3. In order to implement the hierarchical nature of LDAP object
hierarchies, OpenLDAP uses suffix searches in SQL. For example, to
find all objects in the subtree "o=TimesTen,c=us", a SQL SELECT
statement of the form, "WHERE UPPER(dn) LIKE '%O=TIMESTEN,C=US'"
would be employed. Aside from the UPPER issue discussed above, a
second performance problem in this query is the use of suffix
search. In TimesTen (and most relational databases), indexes can
be used to optimize exact-match searches and prefix searches.
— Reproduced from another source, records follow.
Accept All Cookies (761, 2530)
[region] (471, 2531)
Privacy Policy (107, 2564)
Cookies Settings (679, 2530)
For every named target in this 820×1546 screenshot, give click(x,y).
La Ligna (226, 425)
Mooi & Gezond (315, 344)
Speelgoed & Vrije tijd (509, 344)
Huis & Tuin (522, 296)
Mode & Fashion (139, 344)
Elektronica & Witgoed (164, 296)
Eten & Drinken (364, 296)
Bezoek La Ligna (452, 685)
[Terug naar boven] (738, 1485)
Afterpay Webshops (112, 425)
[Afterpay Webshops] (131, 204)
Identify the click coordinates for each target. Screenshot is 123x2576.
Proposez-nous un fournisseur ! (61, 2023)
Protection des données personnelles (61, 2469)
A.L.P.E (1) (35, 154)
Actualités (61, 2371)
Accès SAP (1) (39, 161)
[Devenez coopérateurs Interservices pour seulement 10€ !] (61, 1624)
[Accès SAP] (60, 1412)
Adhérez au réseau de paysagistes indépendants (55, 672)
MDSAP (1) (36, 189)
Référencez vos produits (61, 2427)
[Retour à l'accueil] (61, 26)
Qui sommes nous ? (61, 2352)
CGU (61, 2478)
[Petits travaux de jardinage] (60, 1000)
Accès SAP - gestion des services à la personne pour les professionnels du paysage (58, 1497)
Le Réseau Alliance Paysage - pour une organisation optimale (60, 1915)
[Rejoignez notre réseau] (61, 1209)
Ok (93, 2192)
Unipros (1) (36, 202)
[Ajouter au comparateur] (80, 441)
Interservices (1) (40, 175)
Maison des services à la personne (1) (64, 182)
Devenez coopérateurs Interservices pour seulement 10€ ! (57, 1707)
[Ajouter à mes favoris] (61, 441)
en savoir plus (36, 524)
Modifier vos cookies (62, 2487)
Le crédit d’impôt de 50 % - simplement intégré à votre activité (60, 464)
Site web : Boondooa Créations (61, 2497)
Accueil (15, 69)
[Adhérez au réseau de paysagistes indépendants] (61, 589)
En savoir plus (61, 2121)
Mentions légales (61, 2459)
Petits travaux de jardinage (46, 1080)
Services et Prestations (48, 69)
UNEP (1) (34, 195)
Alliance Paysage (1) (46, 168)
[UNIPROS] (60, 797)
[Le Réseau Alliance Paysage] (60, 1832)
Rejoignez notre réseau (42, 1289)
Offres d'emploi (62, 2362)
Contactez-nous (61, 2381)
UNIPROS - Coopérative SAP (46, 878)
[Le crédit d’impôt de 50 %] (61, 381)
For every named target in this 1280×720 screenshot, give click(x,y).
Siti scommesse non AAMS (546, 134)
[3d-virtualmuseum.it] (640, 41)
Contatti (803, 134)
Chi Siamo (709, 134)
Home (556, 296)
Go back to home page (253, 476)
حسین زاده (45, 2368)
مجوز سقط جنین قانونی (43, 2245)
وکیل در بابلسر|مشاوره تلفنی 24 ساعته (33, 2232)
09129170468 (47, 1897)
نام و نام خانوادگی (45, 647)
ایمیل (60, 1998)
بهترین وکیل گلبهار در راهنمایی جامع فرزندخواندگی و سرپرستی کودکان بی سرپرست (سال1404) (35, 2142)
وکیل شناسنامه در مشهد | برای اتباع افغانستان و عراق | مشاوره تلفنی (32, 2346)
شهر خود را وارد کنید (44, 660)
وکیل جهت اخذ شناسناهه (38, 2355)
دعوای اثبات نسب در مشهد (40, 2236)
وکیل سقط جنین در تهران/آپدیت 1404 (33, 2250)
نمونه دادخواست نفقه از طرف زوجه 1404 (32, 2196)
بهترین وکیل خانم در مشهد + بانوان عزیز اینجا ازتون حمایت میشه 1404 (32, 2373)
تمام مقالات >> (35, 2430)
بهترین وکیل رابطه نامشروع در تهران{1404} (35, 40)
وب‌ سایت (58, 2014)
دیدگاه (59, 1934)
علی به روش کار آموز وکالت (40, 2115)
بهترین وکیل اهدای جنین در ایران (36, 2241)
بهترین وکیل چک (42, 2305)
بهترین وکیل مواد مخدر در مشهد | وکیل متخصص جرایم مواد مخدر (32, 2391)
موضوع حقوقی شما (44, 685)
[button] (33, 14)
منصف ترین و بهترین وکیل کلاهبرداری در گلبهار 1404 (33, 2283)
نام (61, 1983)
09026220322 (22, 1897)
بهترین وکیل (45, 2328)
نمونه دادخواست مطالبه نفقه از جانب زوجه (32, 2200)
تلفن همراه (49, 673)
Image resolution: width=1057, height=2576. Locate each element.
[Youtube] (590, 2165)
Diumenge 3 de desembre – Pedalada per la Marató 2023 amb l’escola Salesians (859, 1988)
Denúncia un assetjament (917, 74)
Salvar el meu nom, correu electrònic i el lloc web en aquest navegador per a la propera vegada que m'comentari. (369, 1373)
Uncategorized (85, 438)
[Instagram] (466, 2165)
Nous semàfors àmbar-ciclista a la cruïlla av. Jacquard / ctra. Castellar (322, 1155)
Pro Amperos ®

However, suffix searches must be performed by scanning every row in
the table ... an expensive and non-scalable proposition. Solution:
Back-sql was modified to optionally add a new "dn_ru" column to the
ldap_entries table. This additional column, if present, contains a
byte-reversed and upper cased version of the DN. This allows
back-sql to generate indexable prefix searches. This column is
also easily maintained automatically through the use of triggers.
Results
A simple database schema was generated holding the LDAP objects and
attributes specified by our customer. An application was written to
generate test databases. Both TimesTen and Oracle 8.1.7 were
populated with 100,000 entry databases.
Load Times
Using "slapadd" followed by "slapindex", loading and indexing 100,000
entries in an LDBM database ran for 19 minutes 10 seconds.
Using a C++ application that used ODBC, loading 100,000 entries into
a disk based RDBMS took 17 minutes 53 seconds.
Using a C++ application that used ODBC, loading 100,000 entries into
TimesTen took 1 minute 40 seconds.
Search Times
The command, "timex timesearch.sh '(cn=fname210100*)'" was used to
test search times. This command issues the same LDAP search 4000
times over a single LDAP connection. Both the client and server
(slapd) were run on the same machine.
With TimesTen as the database, 4000 queries took 14.93 seconds, for a
rate of 267.9 per second.
With a disk based RDBMS as the database, 4000 queries took 77.79 seconds,
for a
rate of 51.42 per second.
With LDBM as the database, 1 query takes 76 seconds, or 0.076 per
second. Something is clearly broken.